Tom Hayden is teaching social sciences. He's by far not a capitalist... his salary is pretty squat, but teaching is an extraodrinary way to make CERTAIN people understand the struggle and CONTINUE to care. Especially in his subject. And believe me, from personal knowledge, he does it well and unflaggingly. He's served several terms in the California Assembly. He's written fifteen books on gangs, violence, social conscience, wars and all sorts of IMPORTANT themes [as opposed to bragging/bullying blogs]; the lastest released in 2007, "Ending the War in Iraq." He continues to sit on the board of the influential Progressive Democrats of America.

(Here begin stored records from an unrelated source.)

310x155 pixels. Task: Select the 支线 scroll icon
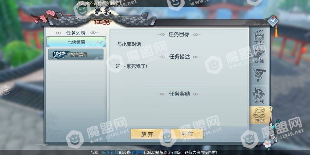pos(259,56)
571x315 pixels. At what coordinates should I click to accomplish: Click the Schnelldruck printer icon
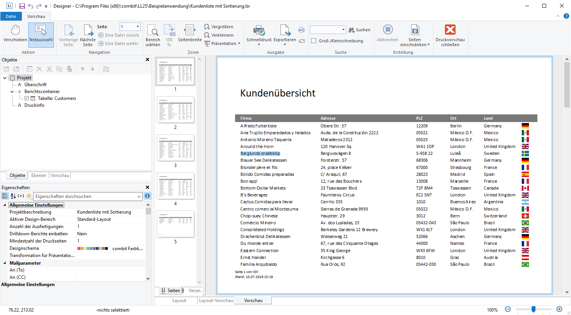click(259, 31)
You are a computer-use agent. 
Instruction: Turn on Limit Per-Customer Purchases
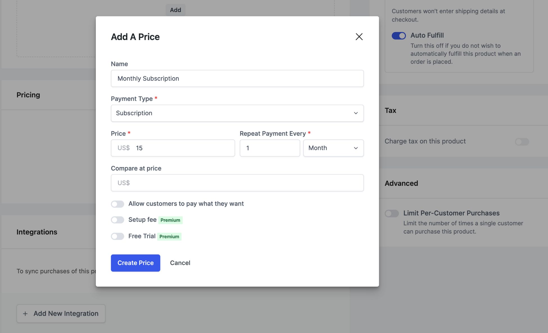click(x=391, y=214)
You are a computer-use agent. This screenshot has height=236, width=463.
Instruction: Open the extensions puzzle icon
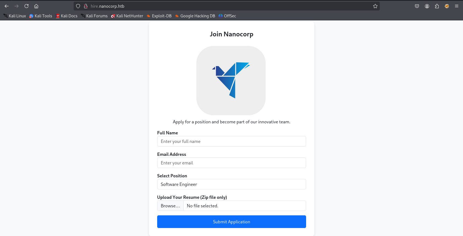pos(437,6)
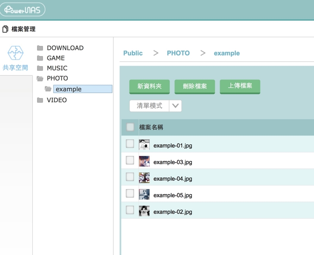This screenshot has height=255, width=314.
Task: Click the PowerNAS logo
Action: [22, 9]
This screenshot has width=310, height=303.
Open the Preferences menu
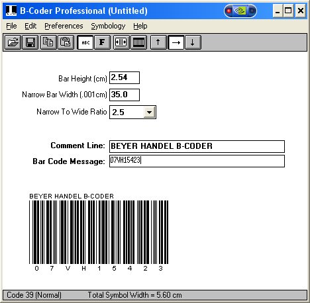tap(64, 26)
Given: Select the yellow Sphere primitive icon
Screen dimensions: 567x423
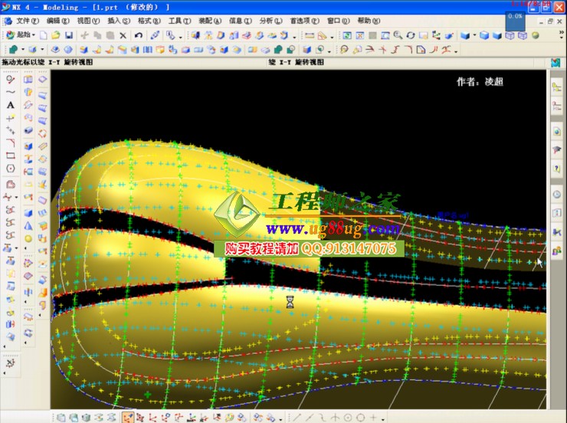Looking at the screenshot, I should click(x=28, y=238).
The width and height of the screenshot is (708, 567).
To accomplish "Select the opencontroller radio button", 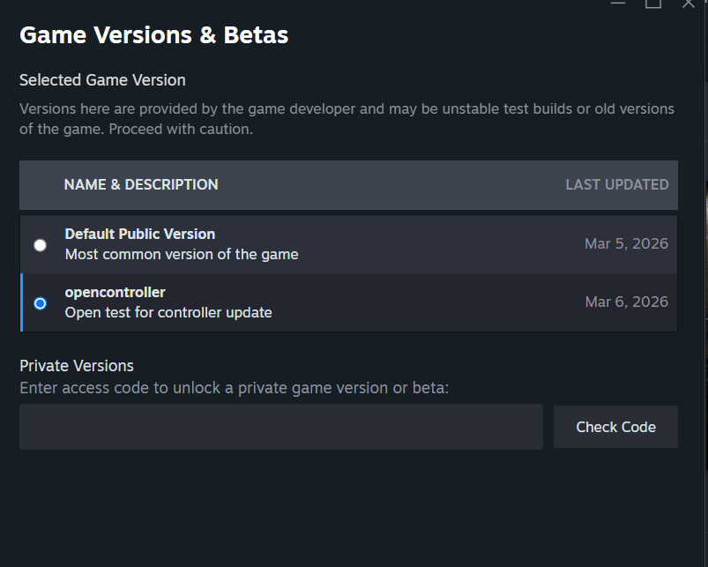I will coord(40,303).
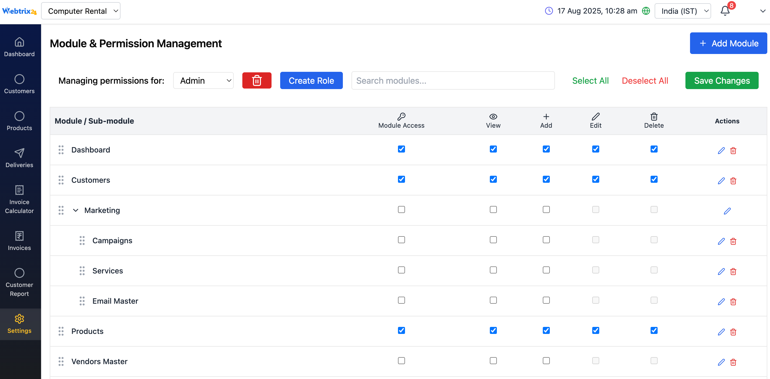Screen dimensions: 770x379
Task: Click the Webtrix24 logo
Action: pos(19,11)
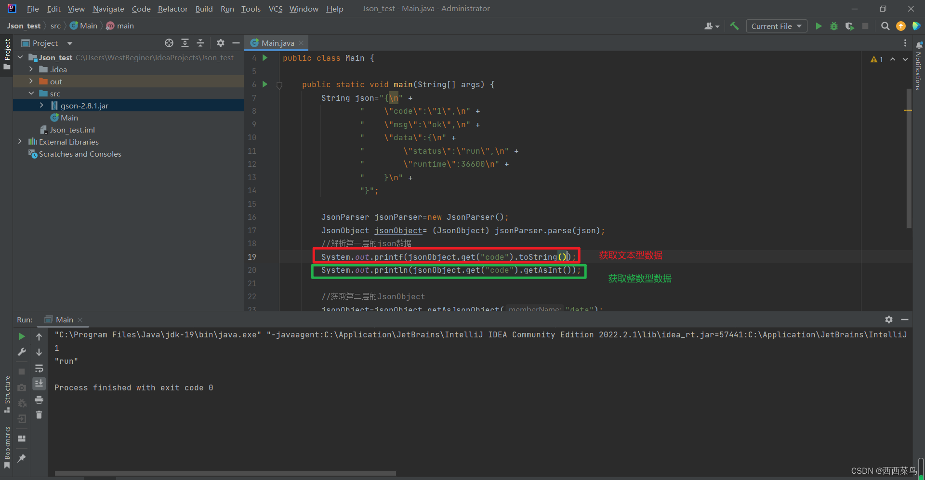Image resolution: width=925 pixels, height=480 pixels.
Task: Open Search Everywhere magnifier icon
Action: click(885, 26)
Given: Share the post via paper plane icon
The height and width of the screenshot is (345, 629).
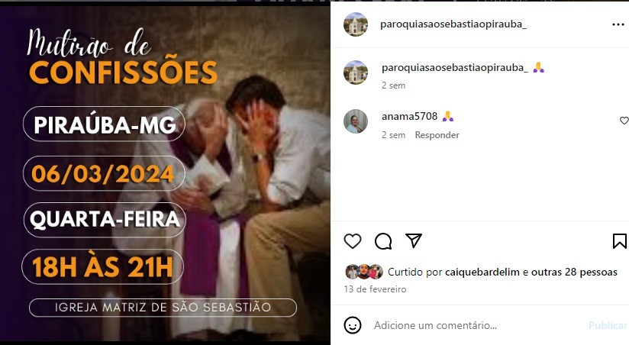Looking at the screenshot, I should click(x=414, y=240).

Joan Baez hasn't been making a "comeback" because she's never been gone. Heard of Camp Casey? The March on Washington just a few months ago? The movement to save the cooperative farm in South Central Los Angeles? Check her website. And... her songs remain the same. Outspoken, open and on-target. And btw, she by no means "shut up" about the IRS. She fought for years. And guess what: it wasn't her "boyfriend," it was her HUSBAND David Harris: and he didn't do jail time for any IRS beef: he did JAIL TIME for resisting the draft. I think he's paid his dues, and I think most people would agree. Heard *any* of her recent cuts? Apparently not: "Christmastime in Washington" "Jerusalem" "The River is Wide" "With God on Our Side"... the list is endless. Or do you only care what she did once on backwater TV, where who knows what they cut, while nine months out of the year, *every year,* she's out touring the entire world live and in person? Or perhaps you're too involved with jazz to care about her Lifetime Achievement Grammy THIS YEAR? In two years she'll have been touring for FIFTY YEARS. She's been protesting for 55 already. What have you got to show for your opinions besides bitterness that you're not one of the "capitalists" you mock because you haven't made it big enough?

Jane Fonda has run a long-standing worldwide campaign against the oppression of women, particularly the genital mutilation of girls in certain cultures. She has acted for decades in an effort to call attention to the need for an end to the Israeli-Palestinian conflict as well as more recently the war in Iraq, and has taken enough hell already for "Hanoi Jane." She postponed her anti-war rally tour due to the devastation wrought by Katrina. You're only about five decades behind the times.

How about you use some of your resources... such as even the lowly internet... before you decide to dissog people you clearly knew nothing of in the first place and know even less of now just because your limited interests are focused on your lack of musical talent, and others have been using their talents to better the world.

Your jealousy, and nothing else, is showing.